The data -
---
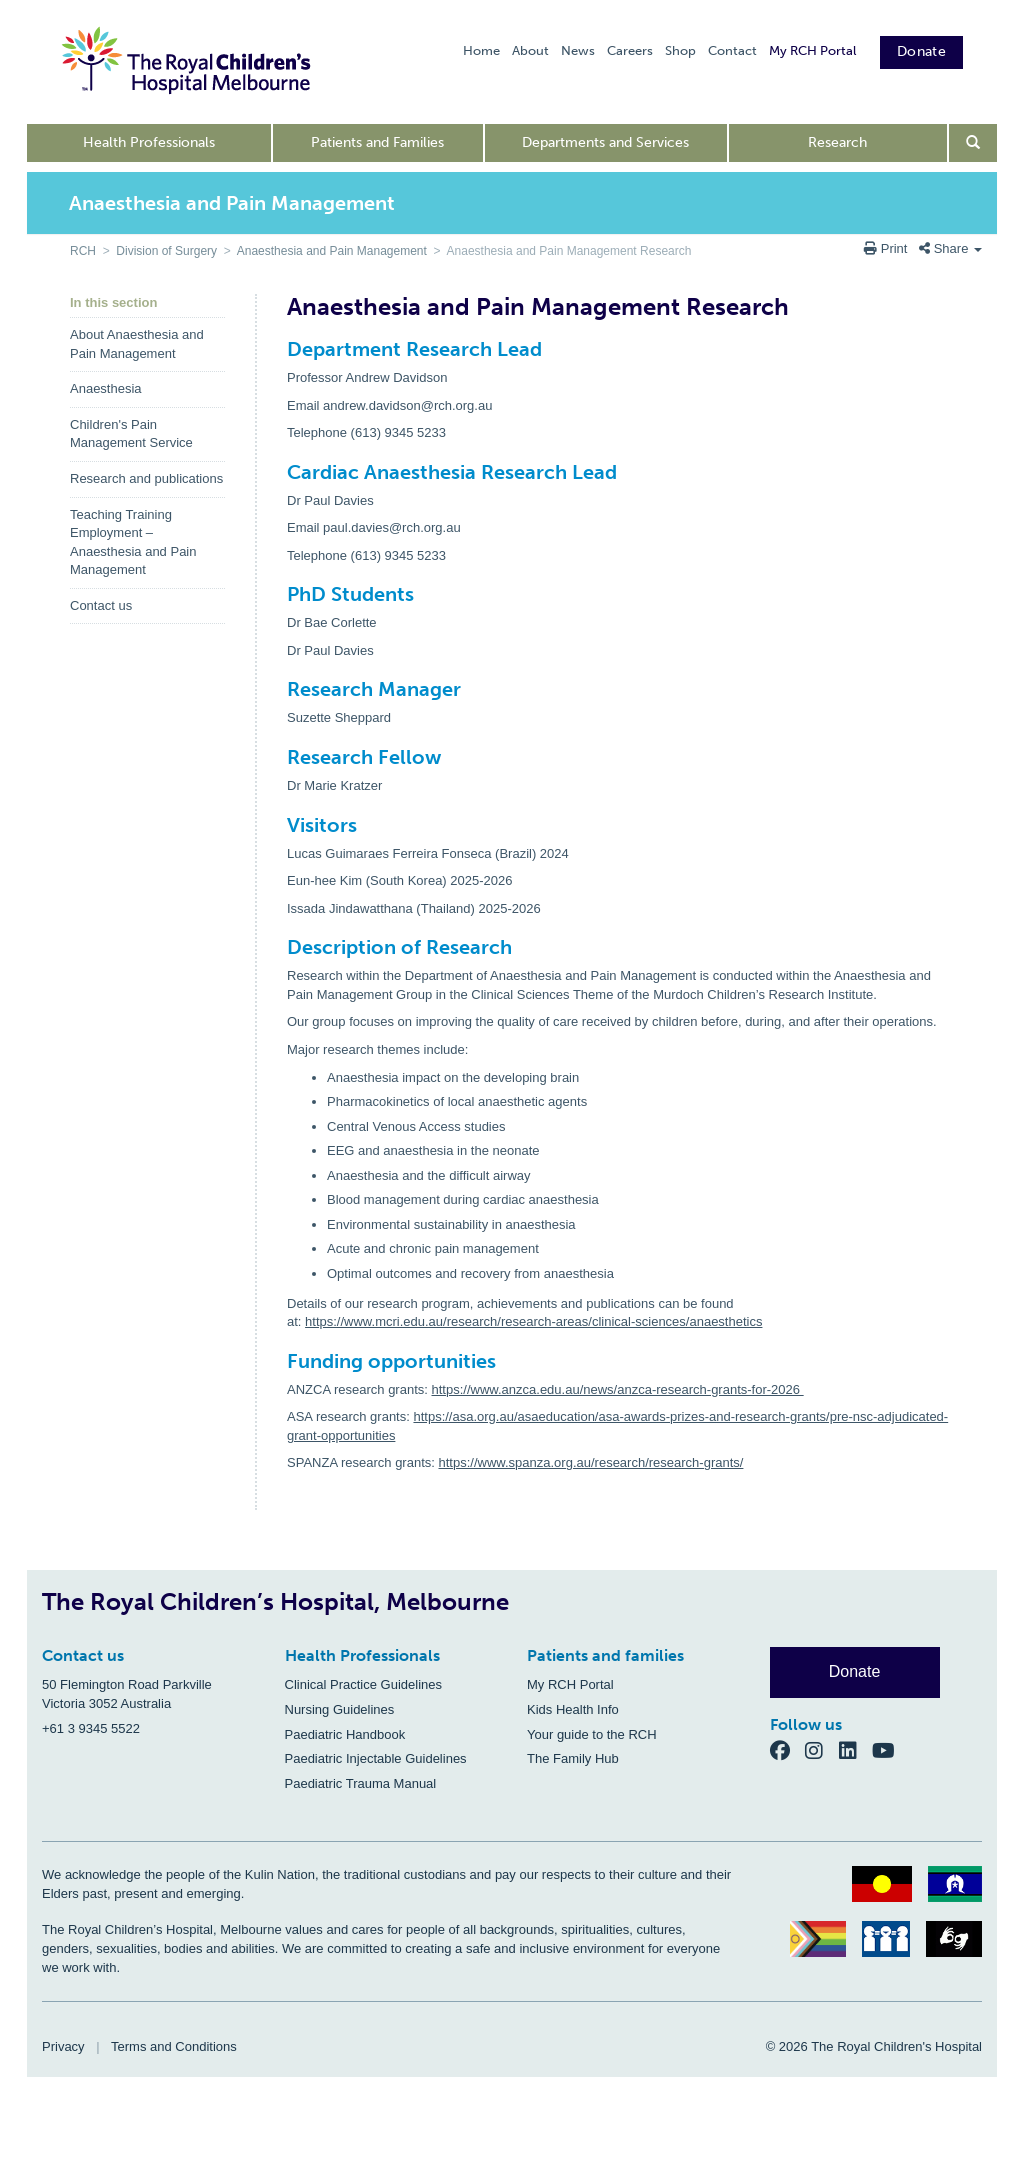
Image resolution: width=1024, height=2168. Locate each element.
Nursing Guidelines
---
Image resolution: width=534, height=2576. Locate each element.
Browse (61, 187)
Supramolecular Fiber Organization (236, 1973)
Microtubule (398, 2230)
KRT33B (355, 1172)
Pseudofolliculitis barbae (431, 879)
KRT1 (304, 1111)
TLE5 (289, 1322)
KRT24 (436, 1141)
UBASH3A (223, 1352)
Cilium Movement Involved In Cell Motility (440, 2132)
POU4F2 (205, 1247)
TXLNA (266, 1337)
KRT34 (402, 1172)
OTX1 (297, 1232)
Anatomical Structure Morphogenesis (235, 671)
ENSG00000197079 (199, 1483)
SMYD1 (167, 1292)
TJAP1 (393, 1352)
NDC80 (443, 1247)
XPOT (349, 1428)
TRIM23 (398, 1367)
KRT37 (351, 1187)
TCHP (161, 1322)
---
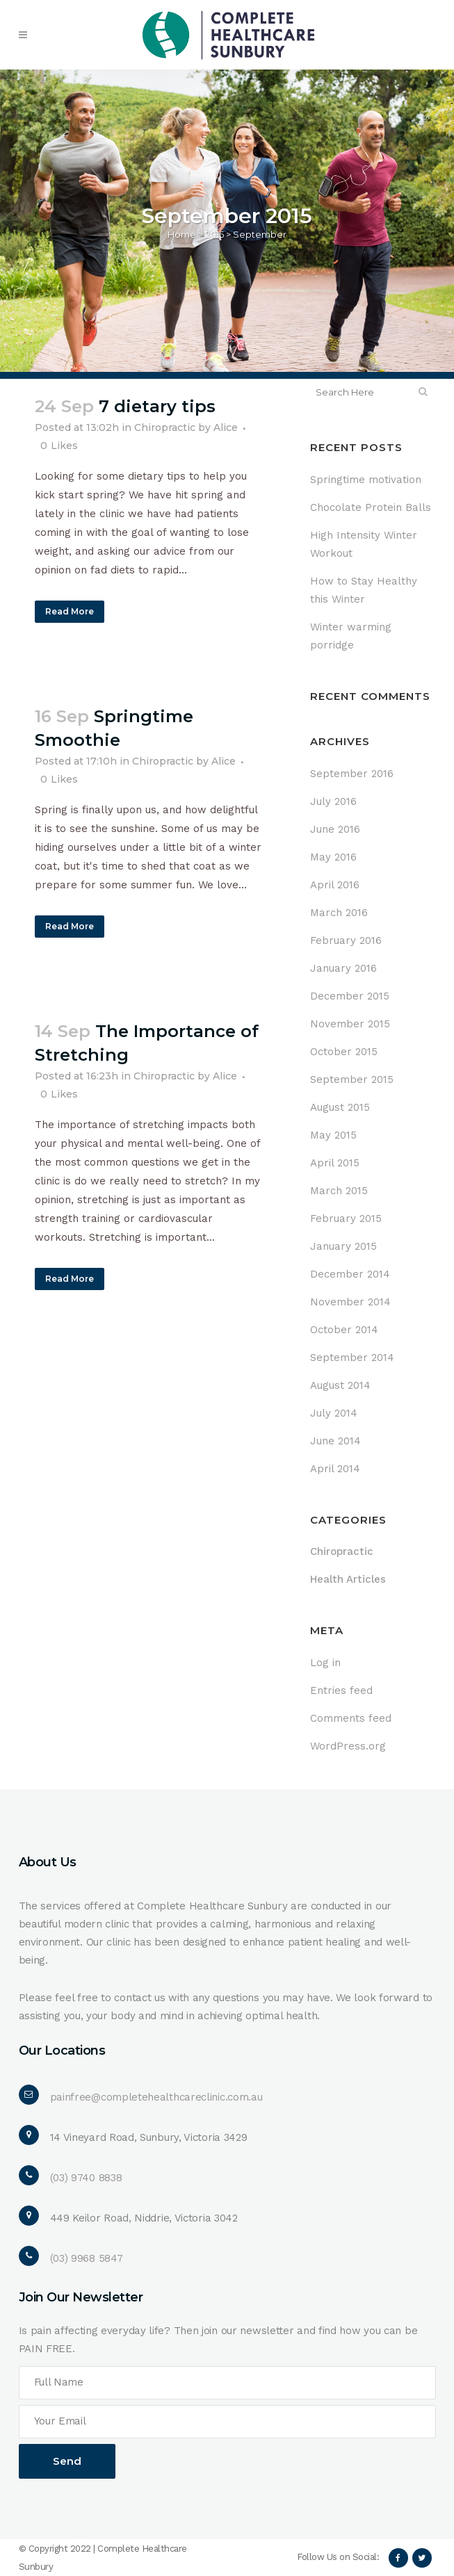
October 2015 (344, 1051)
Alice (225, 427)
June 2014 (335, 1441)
---
Copy out, from the records above, every line that holds the string "Image".

Task response -
Image resolution: width=1024, height=2168. Locate each element.
Image resolution: width=534, height=2576. Locate each element.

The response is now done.